IGB sets itself apart by addressing the limitations in dataset size, labeling, and flexibility that are evident in current graph datasets utilized in GNN training. The notable contributions of IGB include:

  1. Scale and Labeling: IGB datasets encompass both homogeneous and heterogeneous academic graphs of unprecedented scale, characterized by 269 million nodes and an extensive 40% of them labeled. The magnitude of labeling available (over 162 times that of existing datasets) facilitates more robust model training, enhancing their predictive accuracy and generalizability.
  2. Comprehensive Dataset Design: IGB allows for extensive exploration of different GNN architectures and node classification tasks with varying complexities (19 vs. 2983 classes). This flexibility empowers researchers to conduct systematic studies into GNN performance as a function of dataset characteristics, such as embedding generation techniques and classification complexity.
  3. Open Resource and Compatibility: The dataset is open-sourced under a flexible licensing agreement, promoting wide-scale accessibility and collaboration. Moreover, it supports prevalent frameworks like Deep Graph Library (DGL) and PyTorch Geometric (PyG), facilitating integration into existing research pipelines.

Methodological Advancements

The IGB is formulated from real-world, large-scale academic graph data primarily extracted from the Microsoft Academic Graph (MAG) and the Semantic Scholar Open Research Corpus. The design methodology ensures the dataset's consistency and relevance across homogeneous graphs (IGB-HOM) and multi-typed heterogeneous graphs (IGB-HET). This design facilitates a diverse range of studies pertinent to both structural and semantic graph learning tasks.

The embedding generation process in IGB is particularly noteworthy for using Sentence-BERT, providing a robust starting point for various graph learning tasks. The paper evaluates the impact of using different node embeddings and their dimensions, offering insights into the performance trade-offs and memory efficiency that can be harnessed through such variations.

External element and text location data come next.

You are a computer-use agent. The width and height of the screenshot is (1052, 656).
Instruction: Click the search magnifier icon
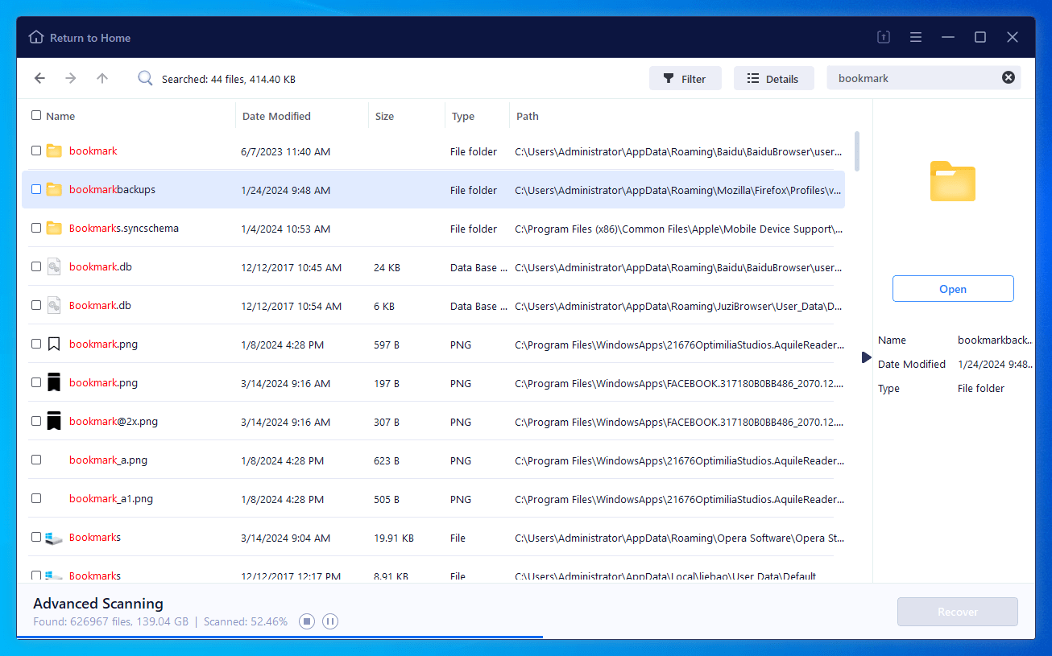click(145, 78)
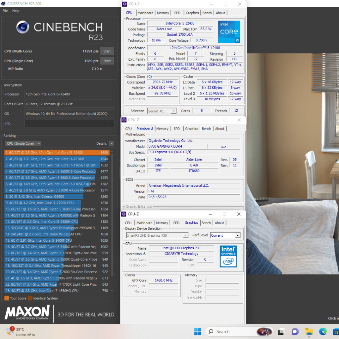This screenshot has width=339, height=339.
Task: Switch to the Bench tab in top CPU-Z
Action: click(x=207, y=13)
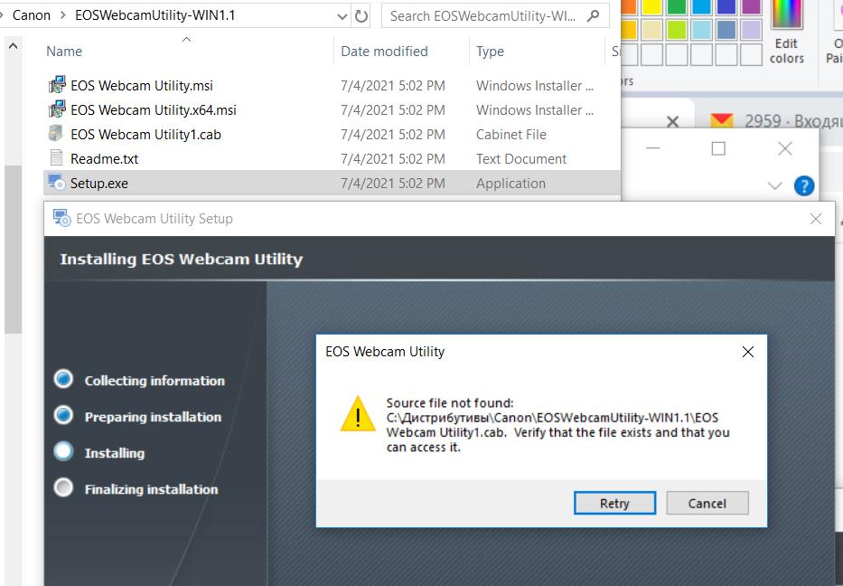Refresh the folder with the refresh icon
Image resolution: width=843 pixels, height=586 pixels.
pyautogui.click(x=361, y=15)
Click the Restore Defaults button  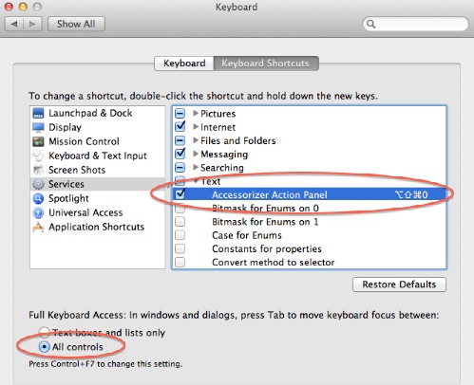pos(399,284)
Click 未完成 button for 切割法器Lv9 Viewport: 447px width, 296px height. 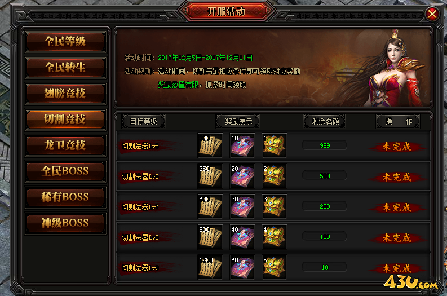click(397, 268)
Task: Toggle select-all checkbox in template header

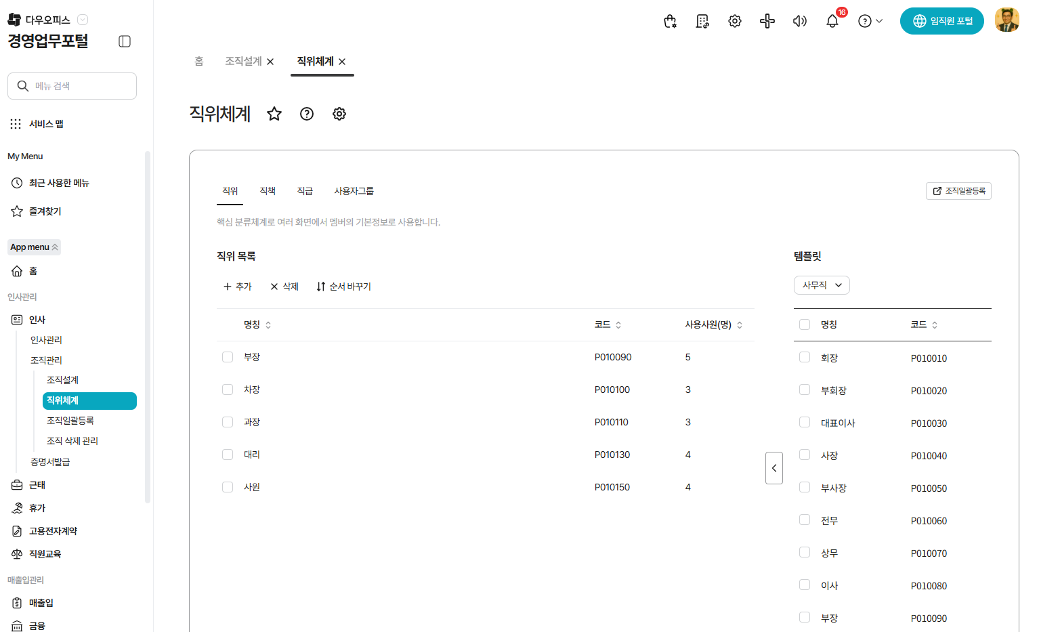Action: [805, 324]
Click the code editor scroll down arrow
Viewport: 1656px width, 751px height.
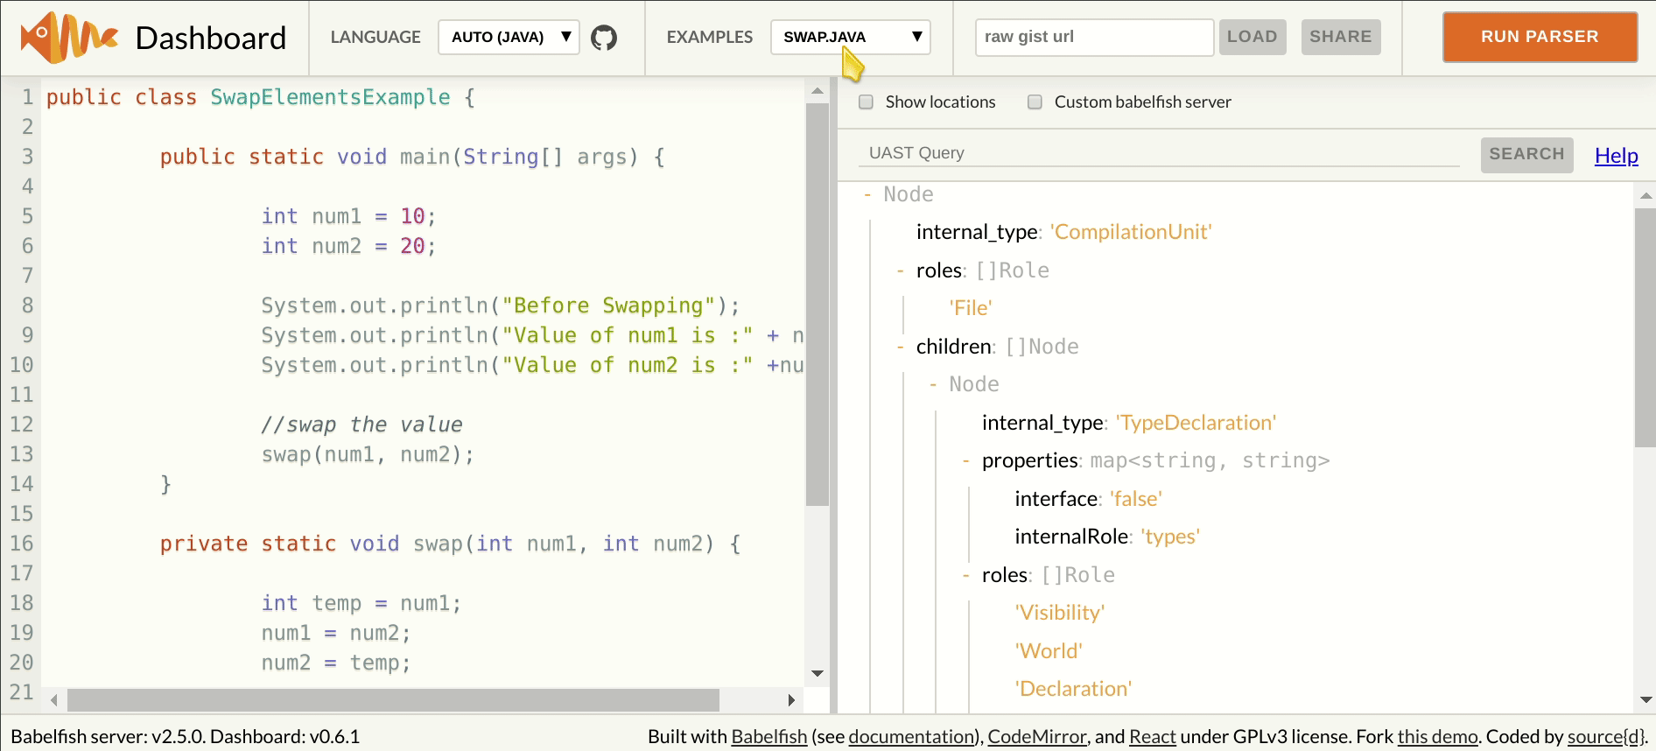(817, 673)
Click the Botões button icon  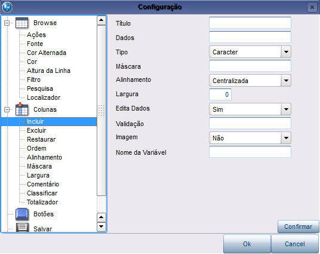pos(22,214)
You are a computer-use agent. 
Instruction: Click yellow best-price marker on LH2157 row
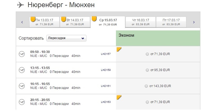pyautogui.click(x=119, y=49)
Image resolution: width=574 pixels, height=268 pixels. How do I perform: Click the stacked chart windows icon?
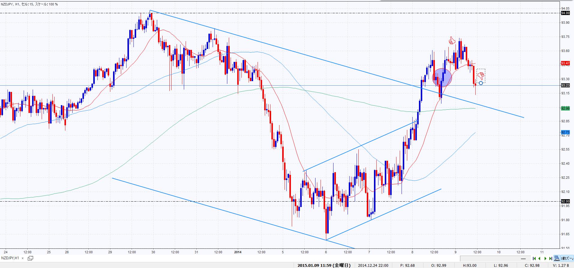(557, 258)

Implications and Future Directions

The contribution of this dataset addresses foundational gaps in the field of GNNs by delivering a platform where the scale does not inhibit extensive research into model efficiency, scalability, and accuracy across a multitude of architectures. The ability to paper the effect of increased labeled data on model accuracy stands out, offering pathways for more nuanced understandings of GNN generalization capabilities in low-label scenarios.

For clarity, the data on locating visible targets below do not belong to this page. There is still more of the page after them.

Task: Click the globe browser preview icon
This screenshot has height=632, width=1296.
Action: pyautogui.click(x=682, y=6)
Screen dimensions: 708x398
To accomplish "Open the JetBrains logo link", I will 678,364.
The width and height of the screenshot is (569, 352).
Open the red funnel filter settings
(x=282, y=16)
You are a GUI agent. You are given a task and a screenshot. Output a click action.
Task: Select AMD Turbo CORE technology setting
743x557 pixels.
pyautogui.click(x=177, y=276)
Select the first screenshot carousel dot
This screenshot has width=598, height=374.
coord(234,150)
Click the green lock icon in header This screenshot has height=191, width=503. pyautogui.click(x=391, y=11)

From a theoretical perspective, IGB facilitates exploration into embedding space learning, understanding the intricacies of heterogeneous graph-based representations, and improving system-level efficiencies derived from distributed graph processing. The open-source nature of IGB further stimulates AI community engagement, enabling modifications and expansion that could lead to new methodologies in graph-based learning.

Conclusion

In summary, the introduction of the Illinois Graph Benchmark represents a robust advancement in the tools available for exploring graph neural networks. By addressing gaps in scale, labeling, and dataset flexibility, IGB provides a necessary scaffold for both practical applications and theoretical advancements in graph-structured learning systems, establishing itself as a pivotal resource for the ongoing evolution of deep learning research in graph contexts.